Question

A radioisotope X with a half life $1.4 \times 10^9$ years decays to Y which is stable. A sample of the rock from a cave was found to contain X and Y in the ratio 1 : 7. The age of the rock is

• A. 1.96 $\times \, 10^9$years
• B. 3.92 $\times \, 10^9$years
• C. 4.20 $\times \, 10^9$years
• D. 8.40 $\times \, 10^9$years

Answer 1

The Correct Option is C

To solve this problem, we need to calculate the age of a rock sample based on the decay of a radioisotope X into a stable isotope Y. The ratio of the isotopes X and Y is given, and we are to find the age of the rock, given X's half-life.
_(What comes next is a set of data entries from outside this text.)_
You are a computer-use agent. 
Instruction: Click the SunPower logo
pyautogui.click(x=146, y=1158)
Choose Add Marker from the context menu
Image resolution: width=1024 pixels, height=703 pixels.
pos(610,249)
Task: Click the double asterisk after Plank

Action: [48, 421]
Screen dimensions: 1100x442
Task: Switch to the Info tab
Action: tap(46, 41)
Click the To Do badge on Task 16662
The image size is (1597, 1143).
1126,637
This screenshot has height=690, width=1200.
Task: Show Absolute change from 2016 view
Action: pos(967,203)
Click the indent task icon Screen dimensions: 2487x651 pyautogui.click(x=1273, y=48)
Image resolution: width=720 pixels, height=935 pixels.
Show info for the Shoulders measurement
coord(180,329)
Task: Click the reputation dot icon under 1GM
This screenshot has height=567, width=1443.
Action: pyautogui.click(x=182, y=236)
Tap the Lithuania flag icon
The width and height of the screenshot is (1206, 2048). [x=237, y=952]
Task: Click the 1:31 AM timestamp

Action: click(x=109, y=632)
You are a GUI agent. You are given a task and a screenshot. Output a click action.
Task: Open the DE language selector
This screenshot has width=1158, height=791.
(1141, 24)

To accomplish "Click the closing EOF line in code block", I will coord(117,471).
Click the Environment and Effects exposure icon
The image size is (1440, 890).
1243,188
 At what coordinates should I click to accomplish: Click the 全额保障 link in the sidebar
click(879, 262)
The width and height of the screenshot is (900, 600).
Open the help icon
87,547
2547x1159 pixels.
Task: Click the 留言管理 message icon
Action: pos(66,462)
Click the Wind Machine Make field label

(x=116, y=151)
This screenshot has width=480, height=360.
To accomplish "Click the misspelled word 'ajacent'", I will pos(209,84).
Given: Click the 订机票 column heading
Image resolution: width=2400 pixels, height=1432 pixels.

Here is the solution outlined clearly step-by-step:

1. Understand the given data:

• Half-life of isotope X, T_{1/2} = 1.4 \times 10^9 years.
• Current ratio of X to Y in the sample is 1:7, meaning for every 1 part of X, there are 7 parts of Y.

2. Use the decay formula:

We know that the decay of a radioactive isotope follows the formula:

N_t = N_0 \left(\frac{1}{2}\right)^{t/T_{1/2}}

Where N_t is the remaining quantity of the radioisotope X after time t, and N_0 is the initial quantity of X.

3. Set up the equations:

The given ratio of X to Y is 1:7, meaning only 1 part of X is left to 7 parts formed as Y:

\frac{N_t}{Y} = \frac{1}{7}

Since Y equals the amount of X that has decayed, we have:

N_0 - N_t = 7N_t

This simplifies to N_0 = 8N_t.

4. Substitute and solve for time t:

Substitute N_0 = 8N_t into the decay formula:

N_t = 8N_t \left(\frac{1}{2}\right)^{t/T_{1/2}}

Cancel N_t:

1 = 8 \left(\frac{1}{2}\right)^{t/T_{1/2}}

\left(\frac{1}{2}\right)^{t/T_{1/2}} = \frac{1}{8}

Since \frac{1}{8} = \left(\frac{1}{2}\right)^3, we equate the exponents:

\frac{t}{T_{1/2}} = 3

t = 3 \times T_{1/2}

5. Substitute for T_{1/2}:

t = 3 \times 1.4 \times 10^9 years

t = 4.2 \times 10^9 years

The age of the rock is 4.20 \times 10^9 years.